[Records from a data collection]
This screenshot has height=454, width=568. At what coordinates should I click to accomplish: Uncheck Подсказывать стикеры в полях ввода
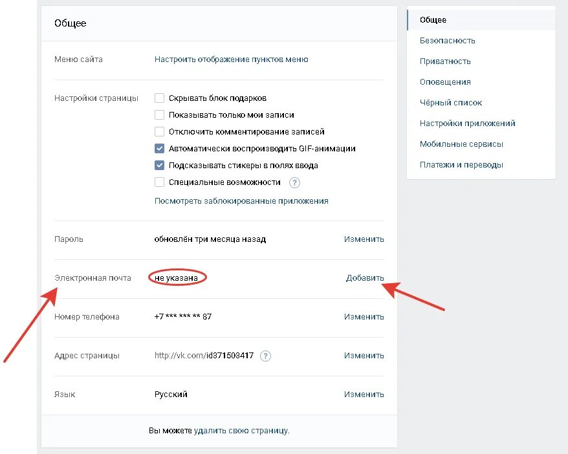click(x=159, y=166)
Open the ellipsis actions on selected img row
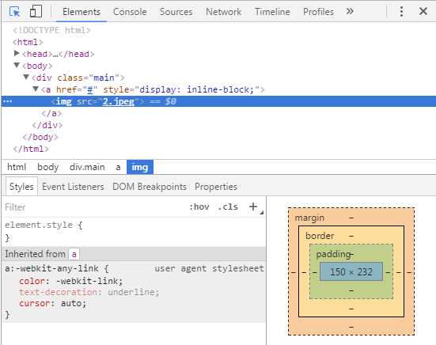Image resolution: width=436 pixels, height=345 pixels. (x=7, y=101)
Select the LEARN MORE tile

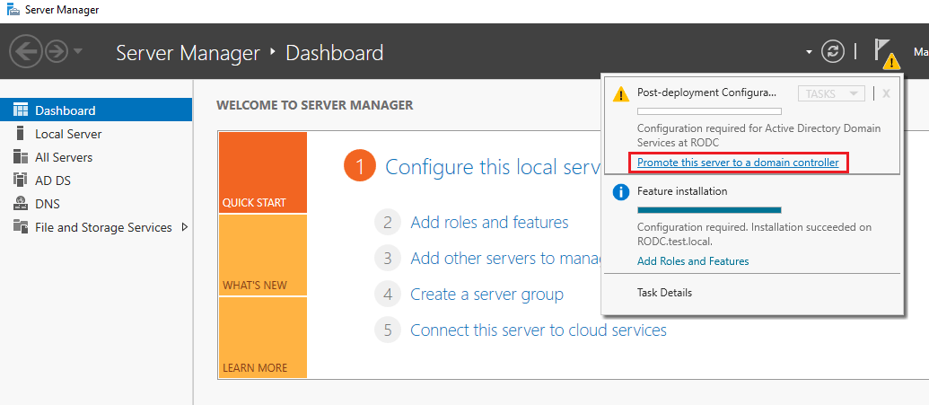[x=262, y=338]
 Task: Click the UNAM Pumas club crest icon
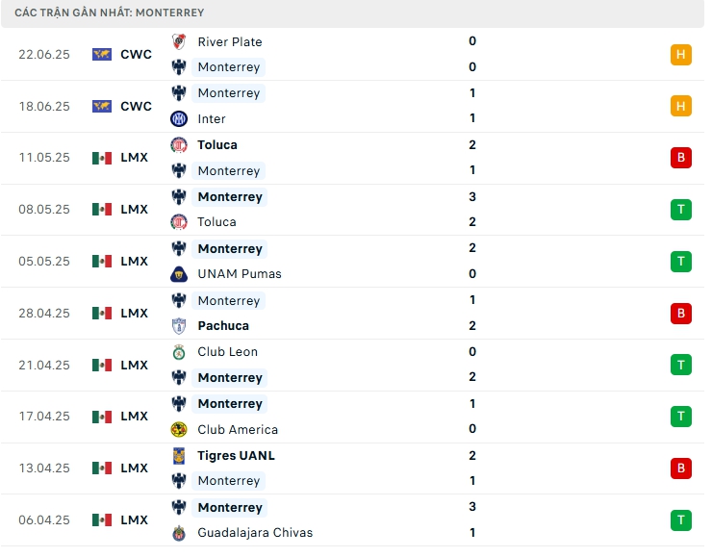178,274

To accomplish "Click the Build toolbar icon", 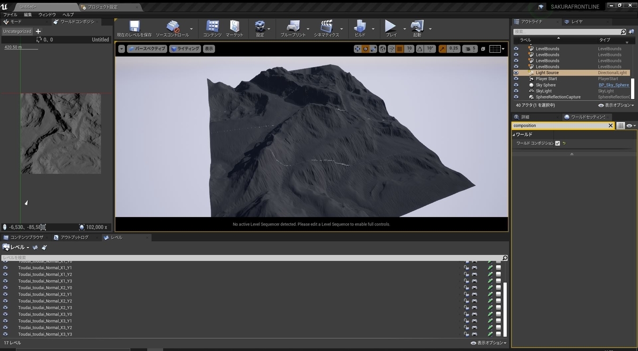I will pos(360,26).
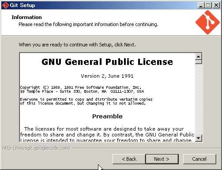Viewport: 222px width, 170px height.
Task: Click the scrollbar down arrow
Action: tap(199, 138)
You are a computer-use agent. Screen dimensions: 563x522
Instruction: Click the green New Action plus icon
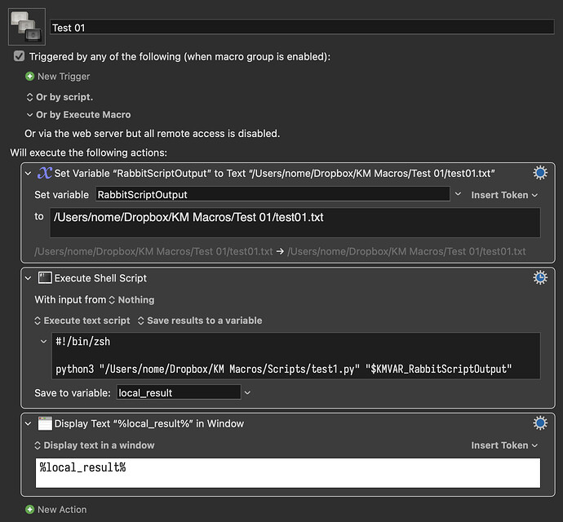30,510
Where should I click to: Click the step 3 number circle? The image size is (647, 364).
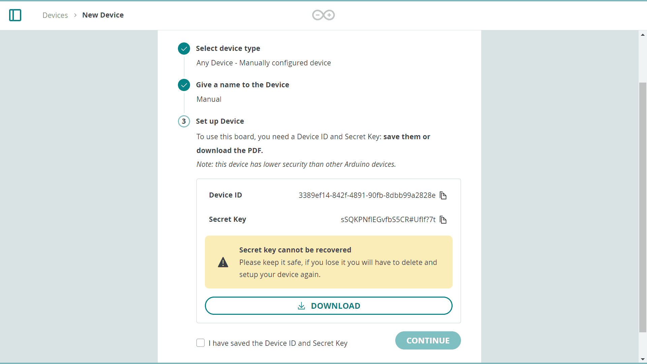(184, 121)
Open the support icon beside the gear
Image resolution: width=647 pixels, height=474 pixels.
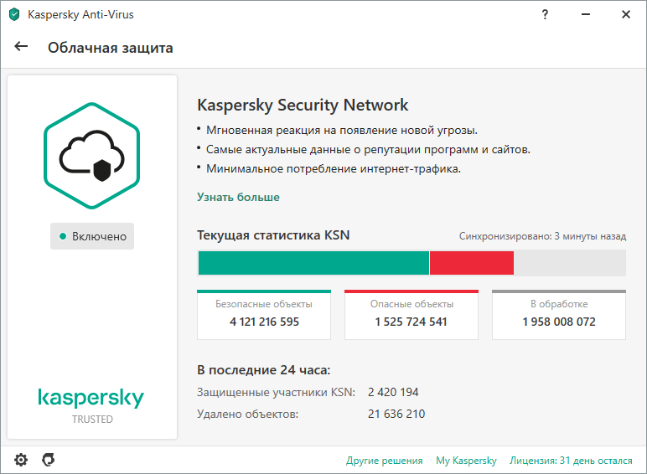[x=49, y=460]
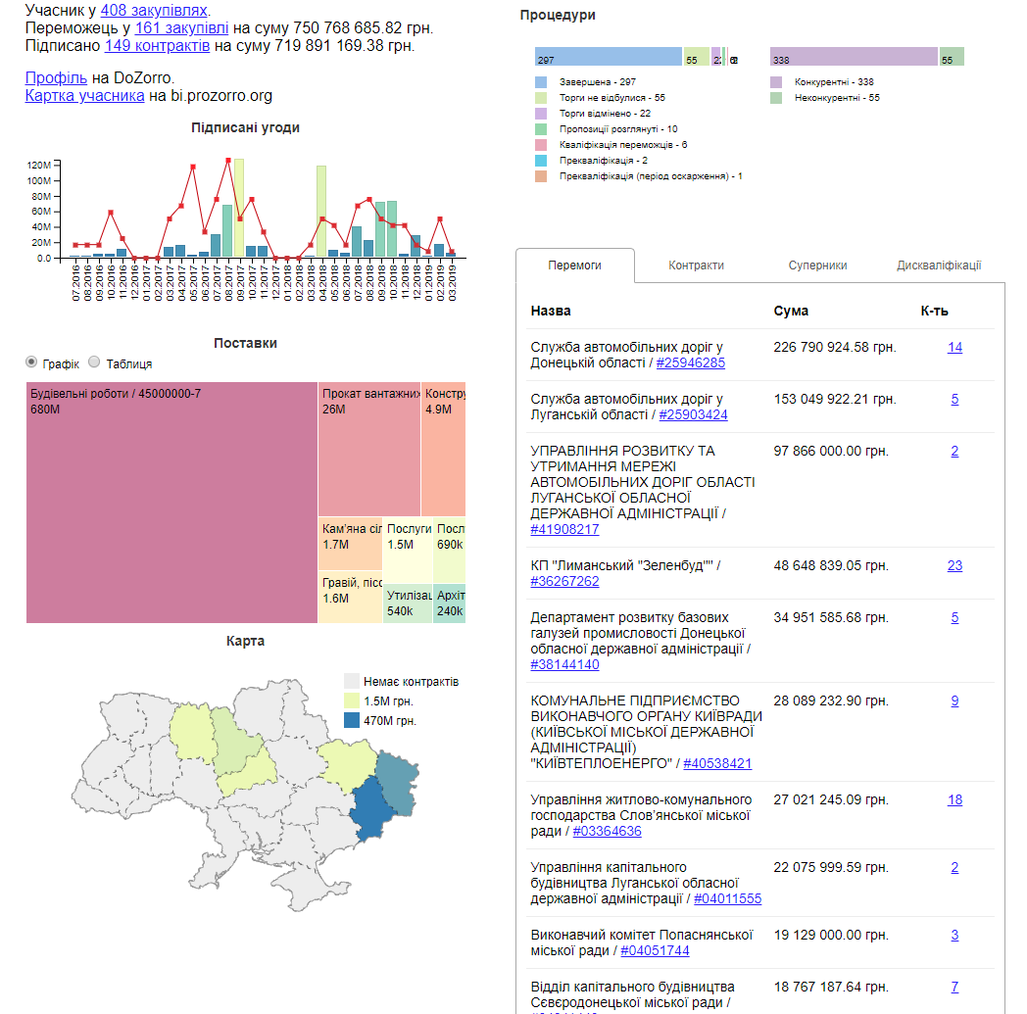Click the "Кваліфікація переможців" pink legend marker
Viewport: 1027px width, 1014px height.
(x=539, y=143)
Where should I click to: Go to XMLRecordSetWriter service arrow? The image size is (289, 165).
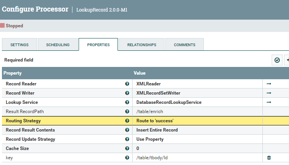click(x=269, y=93)
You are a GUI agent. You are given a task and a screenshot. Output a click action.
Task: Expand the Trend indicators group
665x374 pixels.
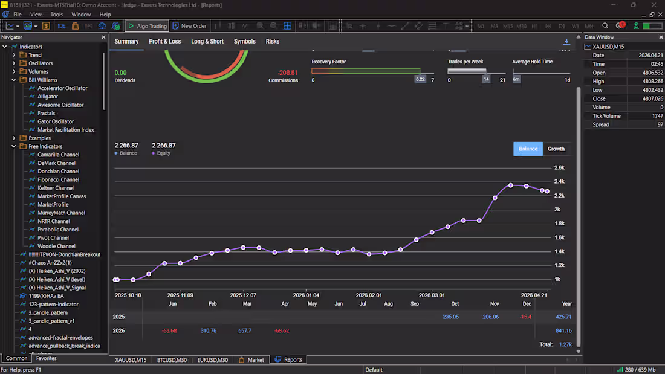click(x=13, y=54)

Exercise aim: Starting at the line with "Where should I click to: Go", write out every line exactly through the final line of the records above, both included, and skip the pictures.

Solution to the problem:
Where should I click to: Go to XMLRecordSetWriter service arrow? The image size is (289, 165).
click(x=269, y=93)
You are a GUI agent. You are given a task and a screenshot. Output a click action.
Task: Expand the Trend indicators group
665x374 pixels.
click(x=13, y=54)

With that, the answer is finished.